Mis à jour le 03.08.2016

Les travailleurs intérimaires (art 13. paragraphe 6)

Les travailleurs intérimaires payent l’impôt sur le revenu dans l’État d’activité, mais l’État de résidence dispose également d’un droit d’imposition. Les dispositions de l’article 13 paragraphe 5 de la convention fiscale franco-allemande sont cependant prioritaires.

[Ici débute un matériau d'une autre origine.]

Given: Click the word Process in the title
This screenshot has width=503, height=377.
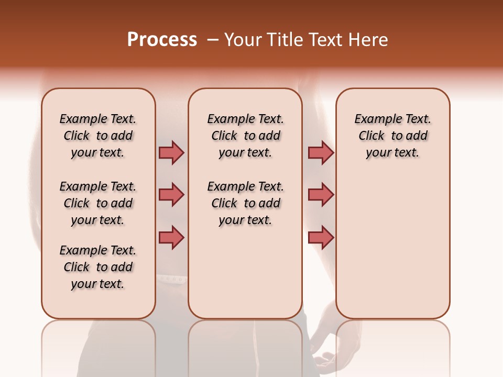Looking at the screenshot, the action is (161, 40).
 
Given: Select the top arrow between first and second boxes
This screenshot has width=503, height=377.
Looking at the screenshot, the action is (171, 152).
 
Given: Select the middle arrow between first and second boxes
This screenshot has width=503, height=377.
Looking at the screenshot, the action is (171, 195).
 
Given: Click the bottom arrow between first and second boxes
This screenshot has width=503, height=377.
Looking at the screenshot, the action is (171, 237).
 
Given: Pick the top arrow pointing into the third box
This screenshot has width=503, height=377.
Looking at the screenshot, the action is (321, 152).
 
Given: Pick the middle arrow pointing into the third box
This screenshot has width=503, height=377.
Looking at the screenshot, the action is (321, 195).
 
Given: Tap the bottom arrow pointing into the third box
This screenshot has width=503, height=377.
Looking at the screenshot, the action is (321, 237).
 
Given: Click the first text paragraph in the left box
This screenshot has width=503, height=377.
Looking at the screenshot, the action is (98, 136).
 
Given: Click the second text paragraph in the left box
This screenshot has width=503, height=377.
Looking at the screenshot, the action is (98, 203).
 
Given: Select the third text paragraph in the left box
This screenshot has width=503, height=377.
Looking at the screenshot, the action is (98, 267).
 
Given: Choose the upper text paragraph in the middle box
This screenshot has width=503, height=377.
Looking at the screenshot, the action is (245, 136).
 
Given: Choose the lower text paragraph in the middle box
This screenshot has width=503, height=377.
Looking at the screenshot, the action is (245, 203).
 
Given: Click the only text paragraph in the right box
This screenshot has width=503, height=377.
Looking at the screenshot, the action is (392, 136).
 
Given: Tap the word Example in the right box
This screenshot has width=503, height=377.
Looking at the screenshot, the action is (373, 119).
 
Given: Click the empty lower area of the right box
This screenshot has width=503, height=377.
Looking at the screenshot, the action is (392, 251).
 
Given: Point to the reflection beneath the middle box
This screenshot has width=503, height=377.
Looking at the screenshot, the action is (245, 346).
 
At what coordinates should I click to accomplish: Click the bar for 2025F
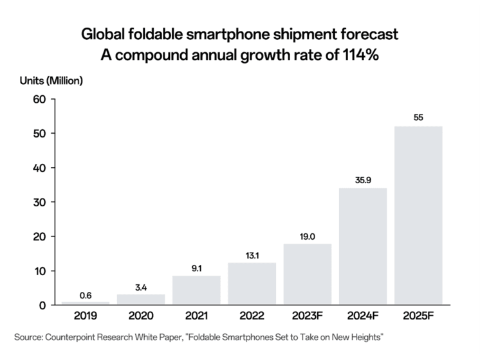418,215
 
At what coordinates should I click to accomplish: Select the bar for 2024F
362,246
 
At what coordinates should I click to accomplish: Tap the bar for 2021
196,290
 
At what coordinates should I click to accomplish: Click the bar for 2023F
307,274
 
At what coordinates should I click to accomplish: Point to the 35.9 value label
364,180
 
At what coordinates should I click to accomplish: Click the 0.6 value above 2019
85,295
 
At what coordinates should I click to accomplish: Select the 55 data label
418,118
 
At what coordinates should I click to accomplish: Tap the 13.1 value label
252,255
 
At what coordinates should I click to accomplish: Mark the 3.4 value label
140,287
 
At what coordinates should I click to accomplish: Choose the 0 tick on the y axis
41,305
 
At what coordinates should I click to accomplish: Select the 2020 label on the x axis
141,317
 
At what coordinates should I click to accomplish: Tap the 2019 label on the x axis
85,317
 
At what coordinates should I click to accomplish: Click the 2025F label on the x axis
418,317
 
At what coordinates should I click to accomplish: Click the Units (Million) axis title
53,81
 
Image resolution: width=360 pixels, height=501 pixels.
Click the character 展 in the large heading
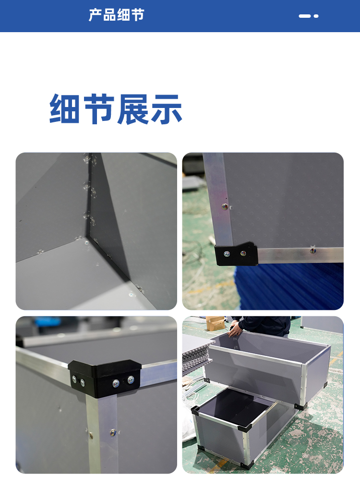(132, 109)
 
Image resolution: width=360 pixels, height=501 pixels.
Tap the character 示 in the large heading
(167, 109)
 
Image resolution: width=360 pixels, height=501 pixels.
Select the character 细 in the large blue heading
(65, 108)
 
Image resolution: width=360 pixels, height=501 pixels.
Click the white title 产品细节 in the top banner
(116, 15)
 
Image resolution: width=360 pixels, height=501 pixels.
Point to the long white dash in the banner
(305, 16)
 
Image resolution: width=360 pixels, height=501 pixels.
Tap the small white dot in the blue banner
(316, 16)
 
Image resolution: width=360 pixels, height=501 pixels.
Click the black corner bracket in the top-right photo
(236, 254)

La notion de travail temporaire est déterminée au vu des droits nationaux respectifs.

La double imposition est évitée de la façon suivante :

Pour les travailleurs intérimaires domiciliés en Allemagne : l’impôt français perçu sur les revenus relevant de l’article 13 VI de la convention fiscale franco-allemande provenant de France sera imputé sur l’impôt allemand (dû sur ces revenus), (article 20 I c de la convention fiscale franco-allemande). 

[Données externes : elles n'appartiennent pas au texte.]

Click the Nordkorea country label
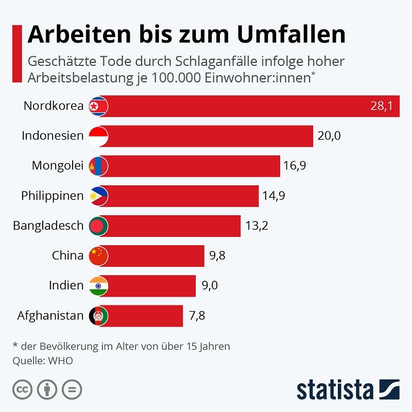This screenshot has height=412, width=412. pyautogui.click(x=53, y=106)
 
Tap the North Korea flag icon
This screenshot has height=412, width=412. pyautogui.click(x=98, y=106)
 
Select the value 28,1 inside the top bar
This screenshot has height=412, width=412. pyautogui.click(x=381, y=106)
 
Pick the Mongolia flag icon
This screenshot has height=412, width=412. pyautogui.click(x=98, y=166)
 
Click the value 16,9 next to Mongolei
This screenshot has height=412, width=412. pyautogui.click(x=295, y=166)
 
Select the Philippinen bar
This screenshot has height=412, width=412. pyautogui.click(x=183, y=196)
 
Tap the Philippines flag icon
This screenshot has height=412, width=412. pyautogui.click(x=98, y=196)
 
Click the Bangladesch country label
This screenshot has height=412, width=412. pyautogui.click(x=47, y=226)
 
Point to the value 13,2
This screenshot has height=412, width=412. pyautogui.click(x=256, y=226)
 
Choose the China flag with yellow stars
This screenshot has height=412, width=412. pyautogui.click(x=98, y=255)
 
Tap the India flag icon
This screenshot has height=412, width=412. pyautogui.click(x=98, y=285)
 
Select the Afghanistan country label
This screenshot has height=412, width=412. pyautogui.click(x=50, y=315)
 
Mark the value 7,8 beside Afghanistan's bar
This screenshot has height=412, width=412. pyautogui.click(x=197, y=315)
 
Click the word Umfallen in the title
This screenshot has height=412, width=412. pyautogui.click(x=290, y=35)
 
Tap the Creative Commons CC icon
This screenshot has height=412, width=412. pyautogui.click(x=22, y=388)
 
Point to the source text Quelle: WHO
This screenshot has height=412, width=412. pyautogui.click(x=43, y=360)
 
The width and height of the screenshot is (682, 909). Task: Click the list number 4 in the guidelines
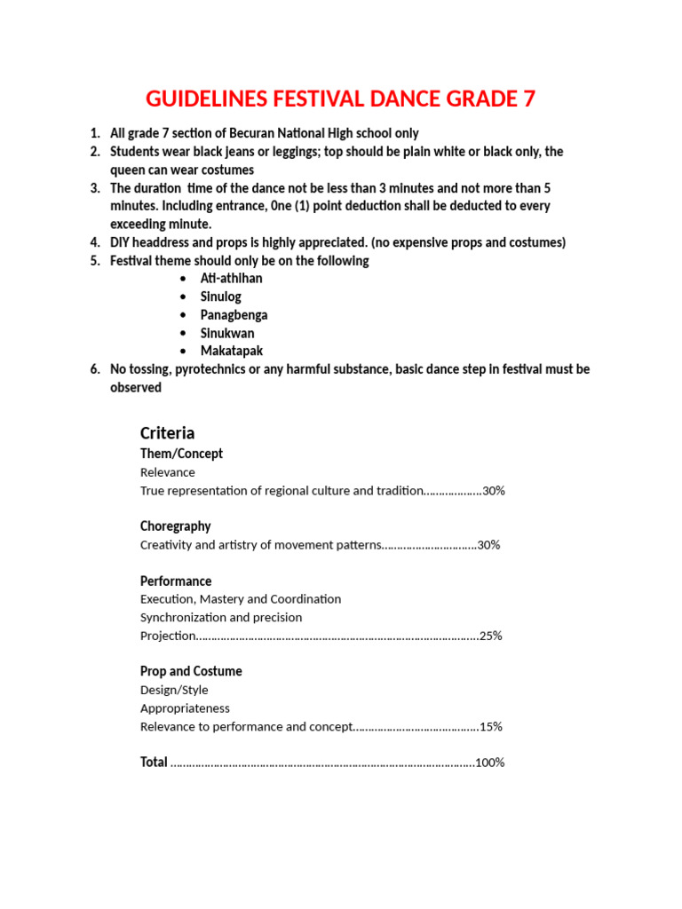tap(94, 242)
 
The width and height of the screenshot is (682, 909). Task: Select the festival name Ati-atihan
tap(231, 279)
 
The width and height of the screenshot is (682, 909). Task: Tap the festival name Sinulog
tap(220, 296)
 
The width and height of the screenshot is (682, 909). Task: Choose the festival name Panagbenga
tap(234, 315)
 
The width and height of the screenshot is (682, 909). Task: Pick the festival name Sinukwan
tap(226, 333)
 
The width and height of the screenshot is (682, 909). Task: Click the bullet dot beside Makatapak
tap(182, 352)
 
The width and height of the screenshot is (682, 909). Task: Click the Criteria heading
tap(167, 433)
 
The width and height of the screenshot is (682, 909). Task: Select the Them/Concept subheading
tap(181, 454)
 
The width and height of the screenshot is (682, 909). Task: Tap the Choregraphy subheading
tap(175, 526)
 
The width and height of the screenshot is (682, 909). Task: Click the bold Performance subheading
tap(176, 581)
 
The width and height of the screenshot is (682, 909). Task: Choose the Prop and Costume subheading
tap(191, 671)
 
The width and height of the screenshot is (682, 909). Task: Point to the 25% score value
tap(490, 636)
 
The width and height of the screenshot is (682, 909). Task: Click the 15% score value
tap(490, 726)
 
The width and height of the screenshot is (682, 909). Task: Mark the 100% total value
tap(489, 763)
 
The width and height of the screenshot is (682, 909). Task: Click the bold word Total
tap(154, 762)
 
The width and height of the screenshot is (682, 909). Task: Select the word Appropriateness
tap(185, 708)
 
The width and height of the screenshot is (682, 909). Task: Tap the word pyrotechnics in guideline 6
tap(209, 369)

Les travailleurs intérimaires domiciliés en France ont droit à un crédit d’impôt imputable sur l’impôt français, selon l´article 20 II bb de la convention fiscale franco-allemande, si leurs salaires ont été imposés en Allemagne et s´ils ne remplissent pas les conditions du statut de travailleur frontalier.

Si le travailleur frontalier domicilié en France peut justifier en fin d´année qu´il a rempli les conditions du statut de travailleur frontalier, il peut se faire rembourser les impôts payés en Allemagne. Le formulaire n° 5011a et d´autres justificatifs devront pour cela être transmis au Finanzamt (centre des impôts allemand) compétent. Les impôts devront alors être payés en France.

Mis à jour le 25.09.2015

Traitements provenant d’une caisse publique (art. 14 paragraphe 1) : principe de l’Etat payeur

Les revenus (appointements, pensions de retraite, salaires et rémunérations analogues) versés par un des États contractants, un Land (région allemande) ou par une personne morale de droit public de cet État contractant pour des activités actuelles ou antérieures dans l'administration ou dans les forces armées ne peuvent en principe être imposés que dans l'État auquel appartient la collectivité employeur (principe de l'État payeur). 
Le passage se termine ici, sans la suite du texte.